How Do B+ Tree Indexes Reduce Query Cost?
The Problem Indexes Solve
Without an index, finding a single row in 1 million rows requires a full table scan. At 100 rows/page and 0.1ms per disk read, that is 10,000 page reads taking 1 second. With a B+ tree index: 3-4 page reads taking 0.4ms. That is 2500x faster.
B+ Tree Structure
The tree has two node types. Internal nodes contain only keys and pointers to children. They act as routing guides. Leaf nodes contain the actual data (or pointers to rows) and are linked together in a doubly-linked list.
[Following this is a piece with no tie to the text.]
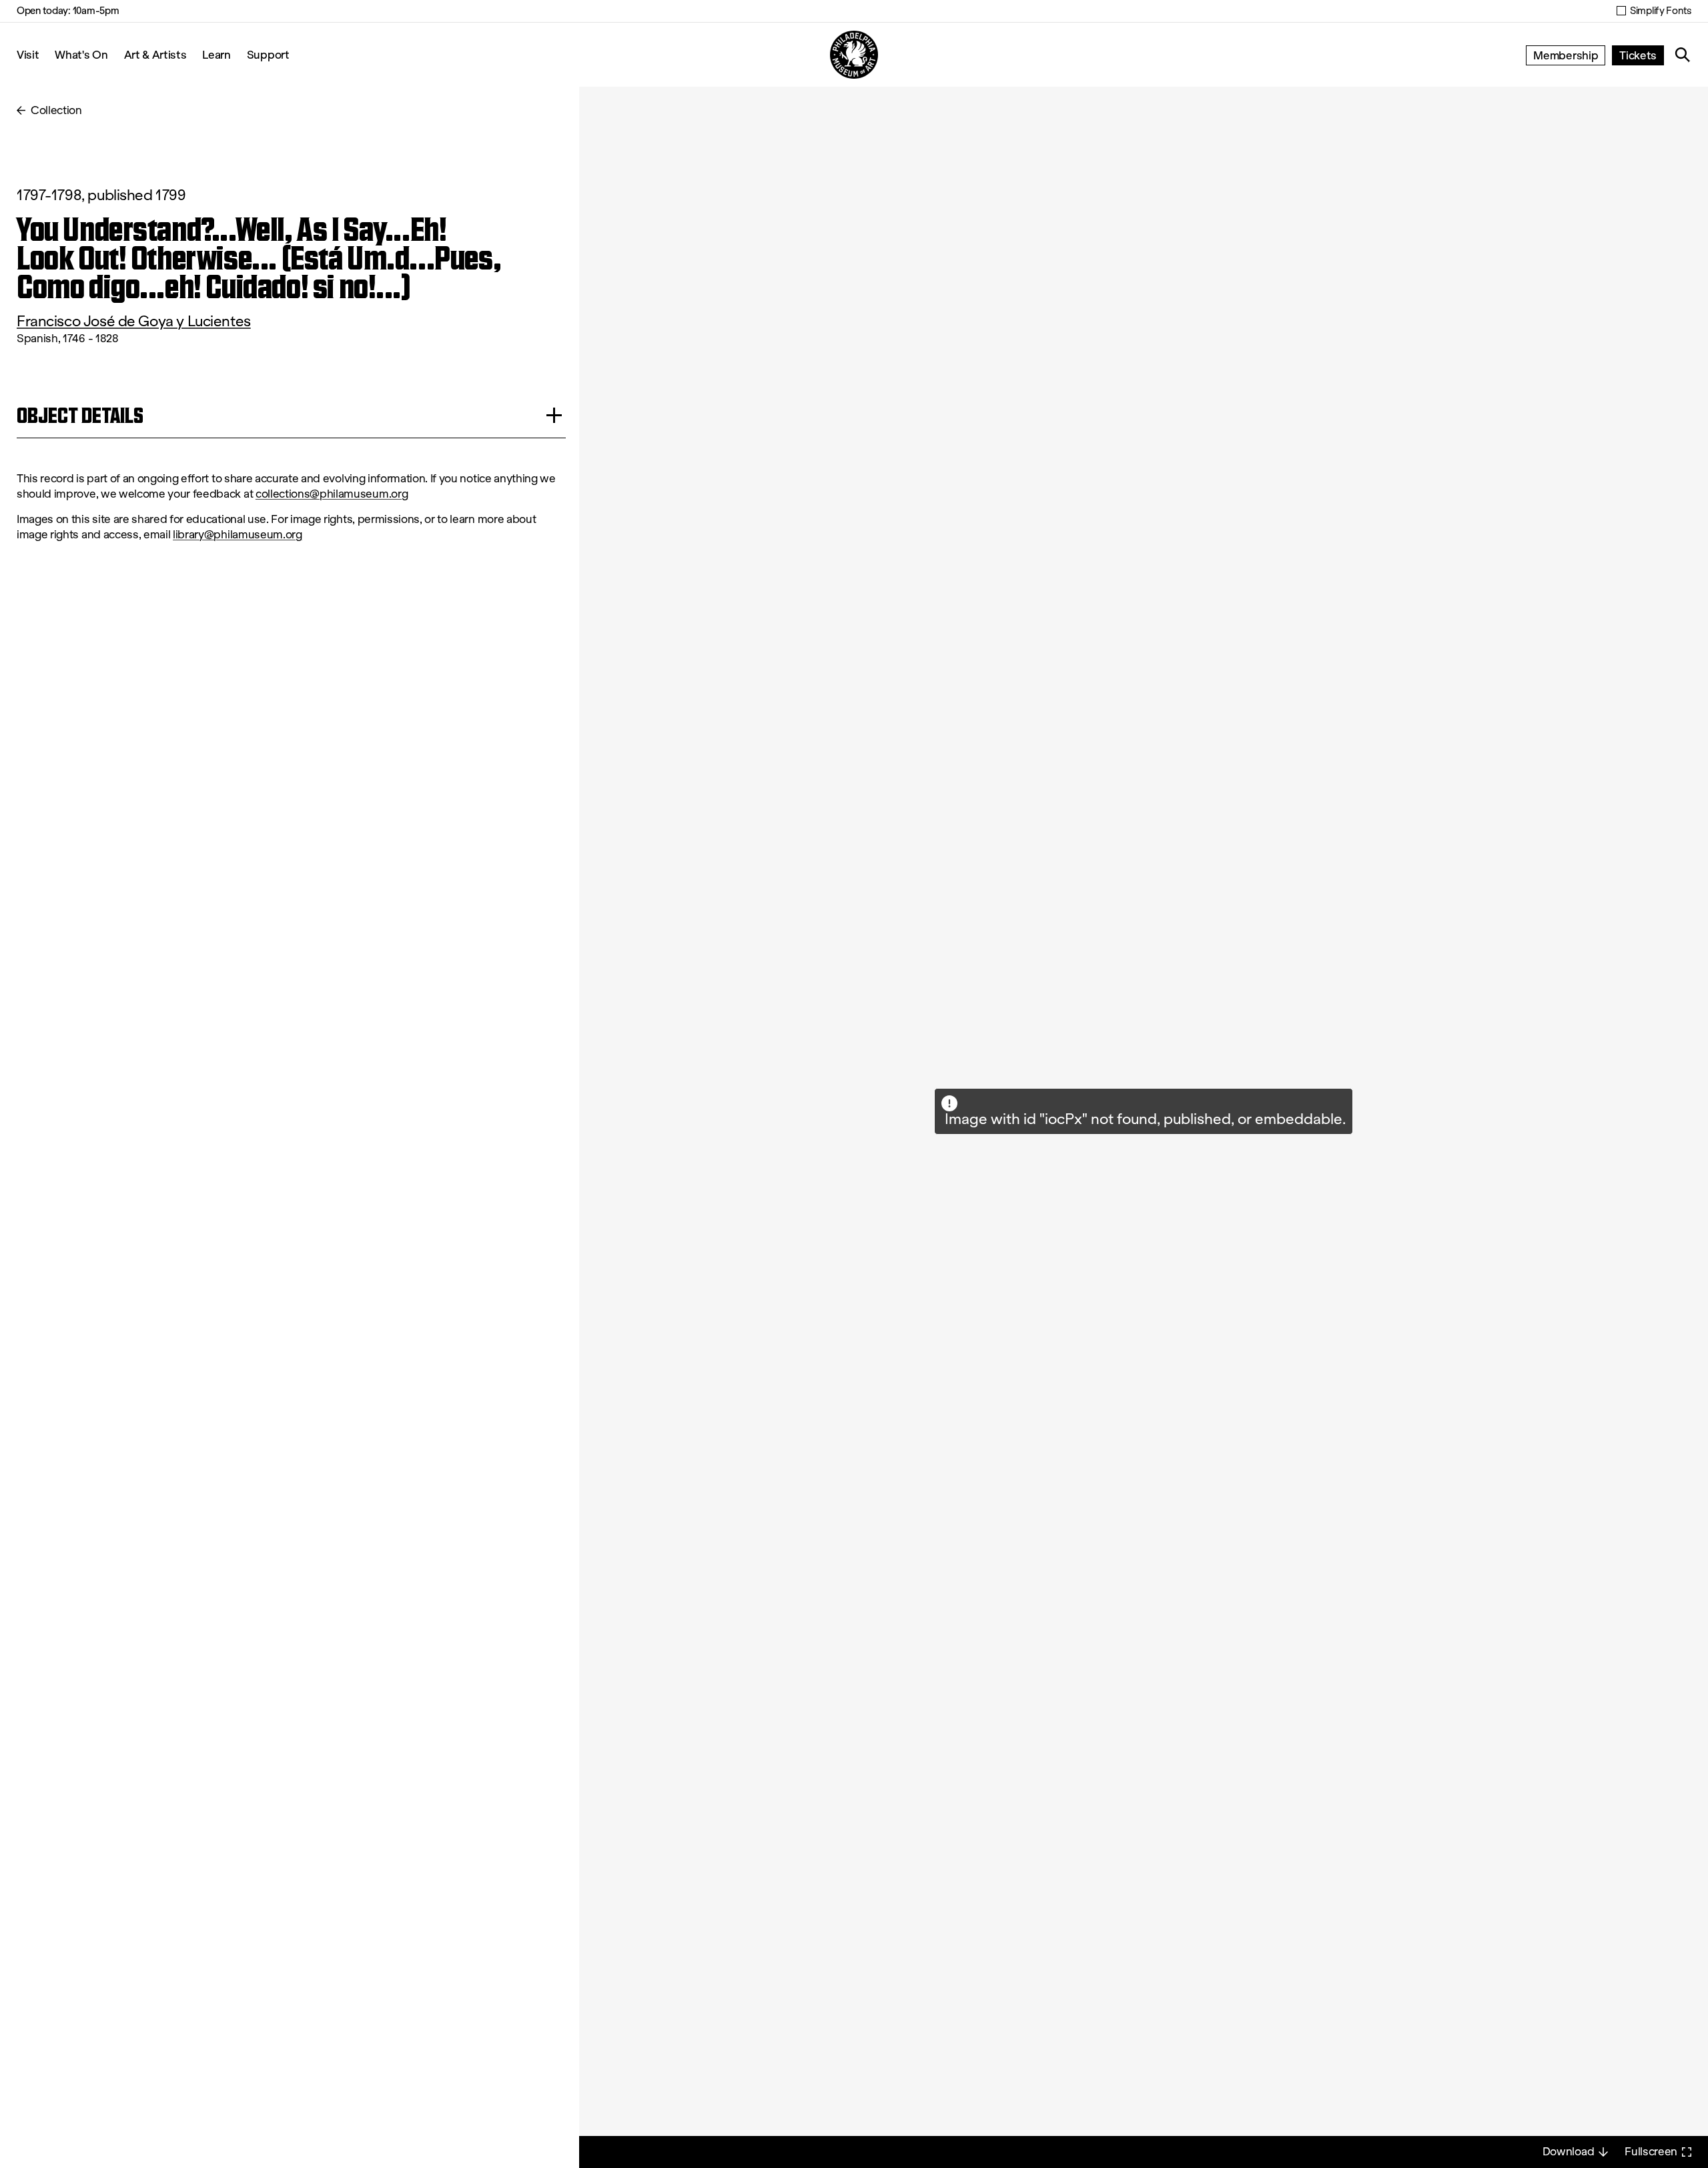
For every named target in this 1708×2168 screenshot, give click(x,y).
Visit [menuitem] (28, 54)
This linking is crucial: once you find the starting point for a range query like WHERE id BETWEEN 60 AND 90, you simply follow the links without climbing back up the tree.
How Lookup Works
To find key 75: start at root, compare 50 < 75 < 100, follow middle pointer. At internal node [60|75|90], find exact match, follow pointer to leaf containing that row. Total: 3 page reads regardless of table size. Each level multiplies capacity: with 500 keys per node, a 3-level tree indexes 125 million rows (500³).
The Cost of Indexes
Indexes are not free. Every insert, update, or delete must also update all indexes on that table. 5 indexes means 6 writes per row change. Indexes also consume storage, typically 10-30% of table size per index. Rule of thumb: index columns in WHERE, JOIN, and ORDER BY clauses that filter large tables. Skip indexes on small tables or rarely-queried columns.